Après les débats qui ont secoué l’Assemblée Nationale en décembre quant au projet de loi DADVSI et l’annonce de la reprise du vote pour mars, la Cour de Cassation semble déjà préparer le terrain des nouvelles dispositions. Ainsi, elle vient de mettre fin à une controverse juridique qui a débuté en avril 2005 : la copie privée des DVD. En effet, un arrêt en date du 28 février, très attendu, vient de trancher la question dans un sens similaire à celui du projet de loi.

L’attente d’une solution définitive de la jurisprudence se faisait de plus en plus pressante. Les jugements et arrêts divergents, depuis celui du 22 avril 2005, de la Cour d’Appel de Paris, n’en finissaient plus de faire couler l’encre des spécialistes ; tout cela pour savoir si un consommateur peut ou non dupliquer un DVD pour son usage personnel. C’est justement ledit arrêt, de la Cour d’Appel de Paris, qui a été cassé par la Cour de Cassation. L’affaire avait opposé un consommateur à des sociétés de production et d’édition de DVD ; le demandeur avait acheté le DVD du film Mulholland Drive et n’avait pu le copier sur une cassette VHS du fait des mesures techniques de protection qui en empêchait toute duplication. Après un jugement de première instance infructueux, la Cour d’Appel de Paris avait fait droit à sa demande, considérant que de telles mesures ne peuvent exclure toute possibilité de copie. Cette solution a finalement été cassée, harmonisant dès lors les jurisprudences divergentes en la matière.

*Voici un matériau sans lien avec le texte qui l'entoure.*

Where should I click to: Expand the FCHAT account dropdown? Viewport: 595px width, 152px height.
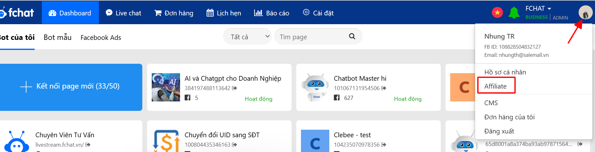(x=538, y=9)
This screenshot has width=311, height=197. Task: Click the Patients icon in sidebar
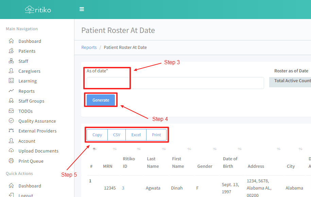point(11,51)
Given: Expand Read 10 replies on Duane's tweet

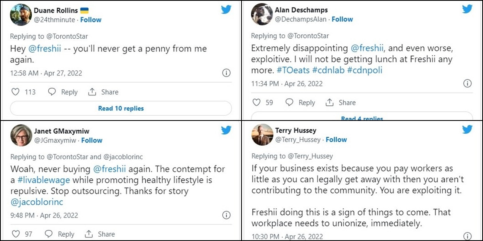Looking at the screenshot, I should 121,108.
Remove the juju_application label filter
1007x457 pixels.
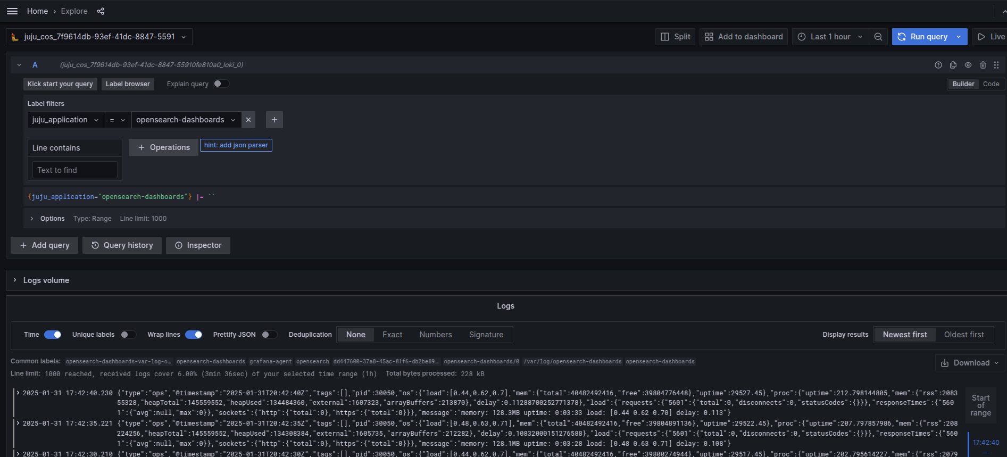(x=248, y=120)
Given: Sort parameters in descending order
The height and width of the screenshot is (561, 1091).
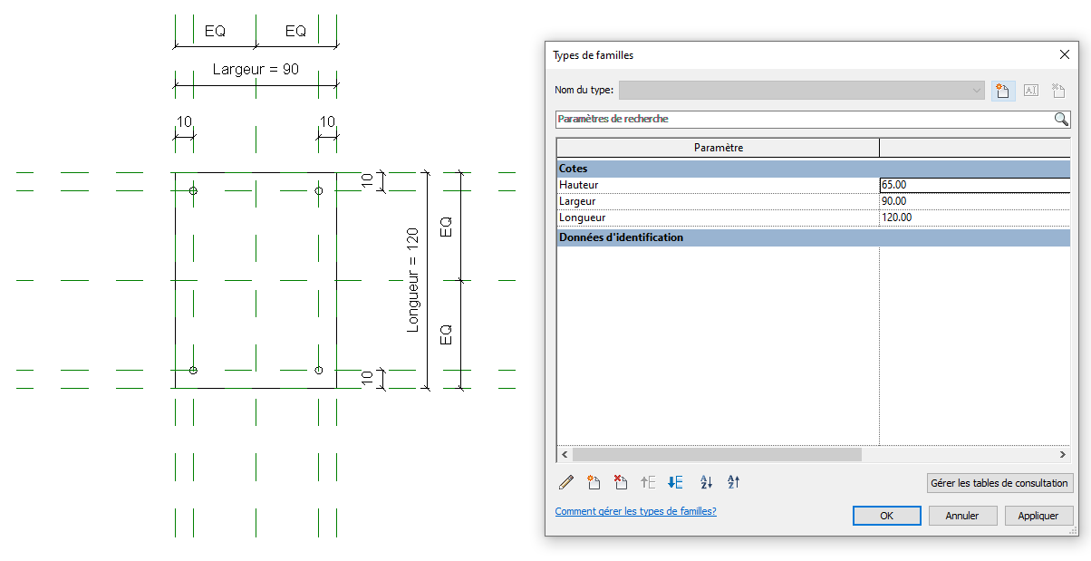Looking at the screenshot, I should 734,482.
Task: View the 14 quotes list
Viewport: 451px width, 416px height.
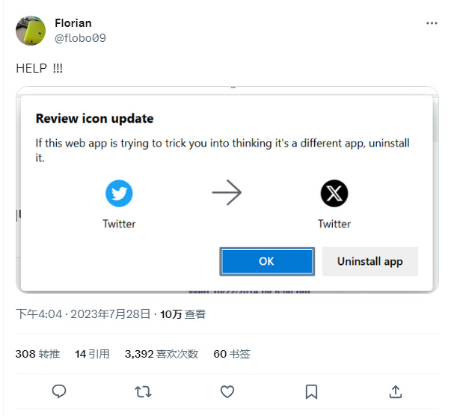Action: pos(92,354)
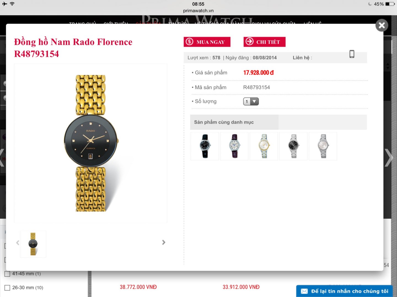Image resolution: width=397 pixels, height=297 pixels.
Task: Show next thumbnail with right arrow
Action: point(163,242)
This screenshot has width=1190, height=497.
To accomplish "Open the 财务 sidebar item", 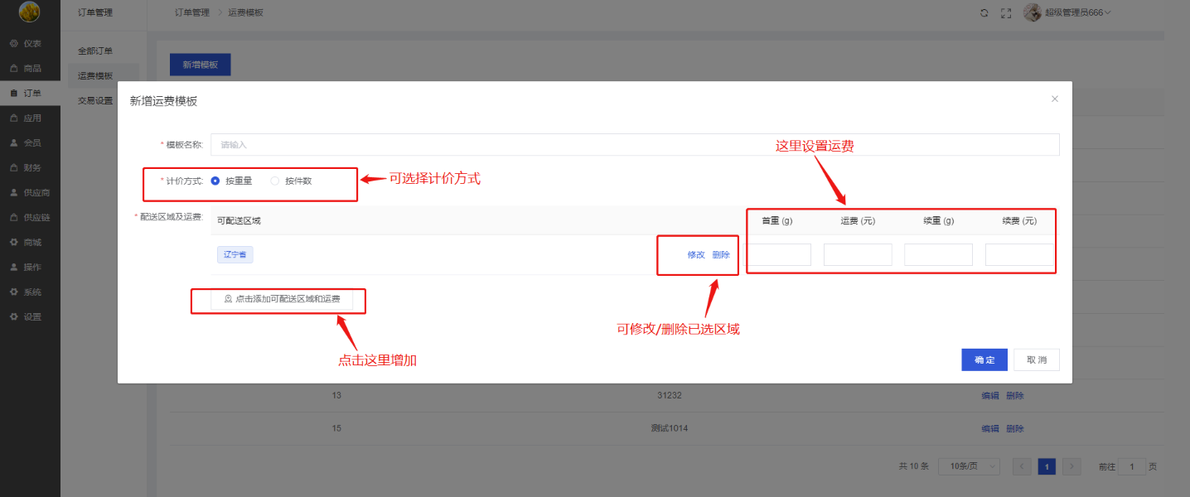I will point(31,167).
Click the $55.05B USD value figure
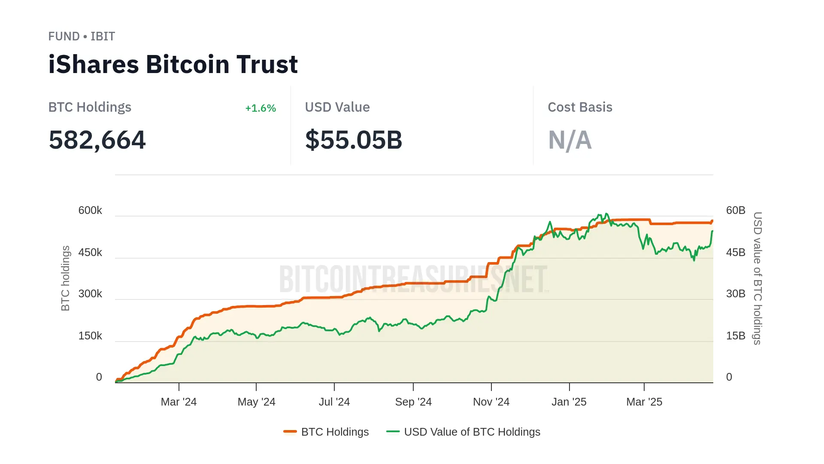824x464 pixels. [354, 140]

La Cour de Cassation s’est fondée sur le test en trois étapes afin d’exclure la copie privée des DVD. Celle-ci est ainsi considérée comme portant atteinte à l’exploitation normale de l’œuvre ; par conséquent, il est tout à fait normal d’inclure des mesures techniques de protection dans les supports, permettant d’en empêcher les copies, en dépit même de l’exception instituée par l’article L 122-5 du Code de la Propriété Intellectuelle. Selon les juges, la notion d’exploitation normale doit en effet être envisagée au regard de « l’incidence économique de telles copies dans le contexte de l’environnement numérique » ; le risque d’une multiplication des copies sur les réseaux est envisagé, et l’arrêt vise donc à en supprimer la base purement et simplement, en légitimant les techniques de protection. Cette nouvelle jurisprudence, qui était très attendue, vient donc fixer l’interprétation à donner au fameux test en trois étapes s’agissant des copies de DVD. Le reste, notamment les copies de CD, n’est pas ici concerné.

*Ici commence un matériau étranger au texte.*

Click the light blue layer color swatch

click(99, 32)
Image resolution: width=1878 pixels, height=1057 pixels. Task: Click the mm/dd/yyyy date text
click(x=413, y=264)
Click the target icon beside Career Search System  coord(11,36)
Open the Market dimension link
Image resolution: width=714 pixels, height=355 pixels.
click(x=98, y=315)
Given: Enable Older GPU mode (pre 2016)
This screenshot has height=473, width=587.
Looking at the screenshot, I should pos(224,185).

Cet arrêt relance naturellement la polémique et la colère des associations de consommateurs, au premier rang desquelles se trouve l’UFC-Que Choisir. Ses représentants reprochent ainsi à la Cour de ne pas avoir suffisamment démontré en quoi la copie d’un DVD pouvait porter atteinte à l’exploitation normale de l’œuvre. L’utilisation du test en trois étapes avait d’ailleurs déjà servi de fondement à des jugements et arrêts qui ont légitimé la copie privée. Est également critiqué la différence de régime ainsi induite entre les CD et les DVD, les premiers pouvant à ce jour encore faire l’objet de copies en toute liberté. En cela, l’arrêt reprend les dispositions du nouveau projet de loi DADVSI, dont les premières moutures laissaient entendre que les DVD seraient hors du champ de la copie privée ; plus prudemment, les derniers textes communiqués se bornent à indiquer que le recours au collège de médiateurs sera possible pour tous supports en cas de litige au niveau d’une copie.

L’UFC n’entend pas se laisser faire ; ainsi, elle espère bien que la Cour d’Appel de Paris, devant laquelle l’affaire est renvoyée, maintiendra sa position, afin d’aller jusqu’à l’Assemblé Plénière de la Cour de Cassation. Elle ne se satisfait pas de l’interprétation donnée au test en trois étapes par l’arrêt du 28 février et attend qu’un nouveau fondement soit donné par les juges pour justifier une telle solution. Rappelons néanmoins que, d’ici là, le projet de loi aura certainement été voté. L’orientation donnée par la Cour de Cassation risque donc bien d’être définitive.